Inheritance linked to sex

Inheritance linked to sex

We are searching data for your request:

Forums and discussions:
Manuals and reference books:
Data from registers:
Wait the end of the search in all databases.
Upon completion, a link will appear to access the found materials.

Usually, cases of sex-related inheritance are classified according to the position occupied by genes in the sex chromosomes. To do so, let's divide them into regions:

THE homologous portion of the X chromosome has genes that correspond to the genes of the homologous portion of the Y chromosome. Therefore, there are allele genes between X and Y in these regions. The genes of the heterologous portion of the X chromosome do not match the genes of the heterologous portion of the Y chromosome. Therefore, there are no allele genes in these regions when an X chromosome pairs with a Y chromosome.

Inheritance linked to sex is that determined by genes located in the heterologous region of the X chromosome. Because women have two X chromosomes, they have two of these regions. Since men, as they have only one X chromosome (since they are XY), have only one of each gene. A recessive gene present on a man's X-chromosome will manifest itself as there is no dominant allele that prevents its expression.

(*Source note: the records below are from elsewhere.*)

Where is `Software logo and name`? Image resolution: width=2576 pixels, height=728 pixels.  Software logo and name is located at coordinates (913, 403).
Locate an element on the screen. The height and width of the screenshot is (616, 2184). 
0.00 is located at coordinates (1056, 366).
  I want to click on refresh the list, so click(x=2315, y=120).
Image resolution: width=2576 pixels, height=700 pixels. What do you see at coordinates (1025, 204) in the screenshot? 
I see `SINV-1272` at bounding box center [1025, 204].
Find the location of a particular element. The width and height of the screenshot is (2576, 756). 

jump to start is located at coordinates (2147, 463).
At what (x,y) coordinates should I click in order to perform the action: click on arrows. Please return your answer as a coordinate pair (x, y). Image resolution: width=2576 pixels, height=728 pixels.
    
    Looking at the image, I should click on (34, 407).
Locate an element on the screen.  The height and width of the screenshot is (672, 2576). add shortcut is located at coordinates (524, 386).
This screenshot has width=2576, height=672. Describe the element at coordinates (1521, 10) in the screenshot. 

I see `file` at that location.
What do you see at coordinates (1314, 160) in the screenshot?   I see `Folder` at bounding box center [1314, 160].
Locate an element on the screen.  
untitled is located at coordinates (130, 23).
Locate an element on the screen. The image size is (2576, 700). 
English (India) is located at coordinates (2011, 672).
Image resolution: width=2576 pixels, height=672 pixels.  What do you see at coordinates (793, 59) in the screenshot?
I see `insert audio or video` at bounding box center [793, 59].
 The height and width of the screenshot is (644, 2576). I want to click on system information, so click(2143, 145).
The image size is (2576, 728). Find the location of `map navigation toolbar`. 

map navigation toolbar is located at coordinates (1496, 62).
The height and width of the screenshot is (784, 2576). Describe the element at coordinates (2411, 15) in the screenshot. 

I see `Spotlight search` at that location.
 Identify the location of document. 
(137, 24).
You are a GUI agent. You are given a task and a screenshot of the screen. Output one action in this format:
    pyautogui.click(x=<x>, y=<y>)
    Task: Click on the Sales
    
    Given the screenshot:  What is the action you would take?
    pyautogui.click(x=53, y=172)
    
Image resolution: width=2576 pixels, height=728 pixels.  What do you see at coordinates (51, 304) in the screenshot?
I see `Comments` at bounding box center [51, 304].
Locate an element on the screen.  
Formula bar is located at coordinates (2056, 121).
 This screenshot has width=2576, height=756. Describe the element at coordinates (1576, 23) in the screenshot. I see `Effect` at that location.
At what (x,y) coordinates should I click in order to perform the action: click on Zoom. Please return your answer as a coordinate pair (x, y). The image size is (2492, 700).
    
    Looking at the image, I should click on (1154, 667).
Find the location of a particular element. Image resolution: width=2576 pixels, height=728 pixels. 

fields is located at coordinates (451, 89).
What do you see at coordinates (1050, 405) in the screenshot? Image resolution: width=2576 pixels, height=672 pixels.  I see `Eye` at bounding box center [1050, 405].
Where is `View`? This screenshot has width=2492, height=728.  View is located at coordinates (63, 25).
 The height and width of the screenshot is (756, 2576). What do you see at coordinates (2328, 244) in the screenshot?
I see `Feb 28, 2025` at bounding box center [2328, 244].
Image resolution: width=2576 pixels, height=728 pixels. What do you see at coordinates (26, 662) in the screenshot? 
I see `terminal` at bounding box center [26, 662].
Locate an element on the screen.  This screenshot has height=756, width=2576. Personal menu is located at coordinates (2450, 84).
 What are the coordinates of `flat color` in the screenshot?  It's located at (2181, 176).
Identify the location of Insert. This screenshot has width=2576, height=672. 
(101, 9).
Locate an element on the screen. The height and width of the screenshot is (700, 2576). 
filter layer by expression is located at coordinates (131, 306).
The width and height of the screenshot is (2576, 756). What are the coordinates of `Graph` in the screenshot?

In the human species. The main examples of inheritance linked to sex are as follows.

Color blindness

It is the relative inability to distinguish certain colors, which in their classic form often creates confusion between green and red.

It is a disorder caused by a recessive gene located in the heterologous portion of the X chromosome, the gene. Xdwhile its dominant allele XD determines normal vision.

The genotype woman XDXdAlthough it has a gene for color blindness, it does not manifest the disease because it is a recessive gene. She is called carrier from gene to color blindness. The genotype man XdYdespite having the gene Xd in a single dose, it manifests the disease by the absence of the dominant allele capable of preventing recessive gene expression.

Genotype Phenotype
XDXD normal woman
XDXd normal woman carrier
XdXd colorblind woman
XD Y normal man
Xd Y colorblind man

The man XdY it's neither homozygous or heterozygous: it's recessive hemizigotobecause of the pair of genes it has only one. The genotype man XDY é dominant hemizigoto.

If you can perfectly distinguish the number 74 between the balls in the picture above, then you are not colorblind.